We developed a MATLAB application for drift detection that compares values in newly observed data with values in the model’s training set.
In production, it reads the observed data in near real time from an Apache® Kafka stream and makes battery health predictions with a MATLAB function that processes the observations using our machine learning model (Figure 4). We developed this MATLAB function using the Streaming Data Framework for MATLAB Production Server, which enabled us to move easily from processing historical data in files to live data in Kafka streams. The framework processes streaming data via a series of iterations because the complete stream doesn’t fit into memory. Each iteration consists of four steps: read a batch of observations from the stream, load the model, make a prediction and write it to an output stream, and, if necessary, save any data required for the next iteration. The size of each batch spans a time interval long enough to ensure the extracted features capture sufficient battery characteristics for a valid SOH prediction.
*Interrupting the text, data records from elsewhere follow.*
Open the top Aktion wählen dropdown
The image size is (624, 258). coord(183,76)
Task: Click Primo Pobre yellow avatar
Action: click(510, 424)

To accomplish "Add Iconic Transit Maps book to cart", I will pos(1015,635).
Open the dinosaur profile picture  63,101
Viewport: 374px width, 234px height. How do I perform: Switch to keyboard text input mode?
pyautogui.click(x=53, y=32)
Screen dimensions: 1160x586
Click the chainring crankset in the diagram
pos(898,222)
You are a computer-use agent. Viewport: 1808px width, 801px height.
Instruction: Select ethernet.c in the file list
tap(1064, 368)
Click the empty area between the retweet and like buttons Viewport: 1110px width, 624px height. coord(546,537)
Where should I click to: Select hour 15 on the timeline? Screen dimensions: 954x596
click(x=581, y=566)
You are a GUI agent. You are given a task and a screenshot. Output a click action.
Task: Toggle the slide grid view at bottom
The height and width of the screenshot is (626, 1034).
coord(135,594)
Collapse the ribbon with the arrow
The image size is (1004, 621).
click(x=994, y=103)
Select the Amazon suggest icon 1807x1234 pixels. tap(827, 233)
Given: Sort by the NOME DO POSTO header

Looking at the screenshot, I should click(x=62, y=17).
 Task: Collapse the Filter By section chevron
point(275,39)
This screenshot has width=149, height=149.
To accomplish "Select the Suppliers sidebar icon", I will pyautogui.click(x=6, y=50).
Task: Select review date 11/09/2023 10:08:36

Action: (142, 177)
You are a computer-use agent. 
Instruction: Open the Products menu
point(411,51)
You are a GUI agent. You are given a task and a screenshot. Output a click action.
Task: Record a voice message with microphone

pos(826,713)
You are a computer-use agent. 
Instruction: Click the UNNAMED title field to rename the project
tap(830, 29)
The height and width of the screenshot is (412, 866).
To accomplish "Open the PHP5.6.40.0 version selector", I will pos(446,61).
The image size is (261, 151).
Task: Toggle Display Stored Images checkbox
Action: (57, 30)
Note that even if the drift detection application determines that there has been a significant change in the observed data, that does not necessarily mean the machine learning model is outdated. The application cannot determine if the model is outdated until it obtains response values (or labels) for the newly observed data, which it does by propagating the new data through the physics-based SOH model. At that point, the application can compare the response values from the physics-based model with the response values from the machine learning model; if the values vary significantly, it is time to invoke the Auto ML component with the new data and automatically create a new machine learning model optimized for the data now coming in from the fleet.
It's fair to ask why we need a machine learning model to predict a battery’s state of health if we can estimate it via simulation in the first place. The answer is that the ML model can generate predictions in near real time—much faster than is possible via physics-based simulations.
A Scalable, Generalizable Architecture
We designed the architecture for automating ML Ops to be horizontally scalable. Both the prediction and the monitoring components run on MATLAB Production Server and the model training is done on MATLAB Parallel Server (Figure 5). The architecture is also generalizable. Although our example focused on predictive maintenance and drift detection for electric buses, the architecture can be easily adapted to other applications and use cases. For example, the physics-based Simulink model can be replaced with a numerical model developed in MATLAB. Likewise, many of the off-the-shelf components that we used—such as Apache Kafka for data streaming, Grafana for the dashboard framework—can be replaced with other cloud-native services.
The use of off-the-shelf components enabled us to focus on the architecture instead of implementation details, much like a fully automated ML Ops cycle enables data scientists to focus on designing machine learning solutions instead of managing IT administration details.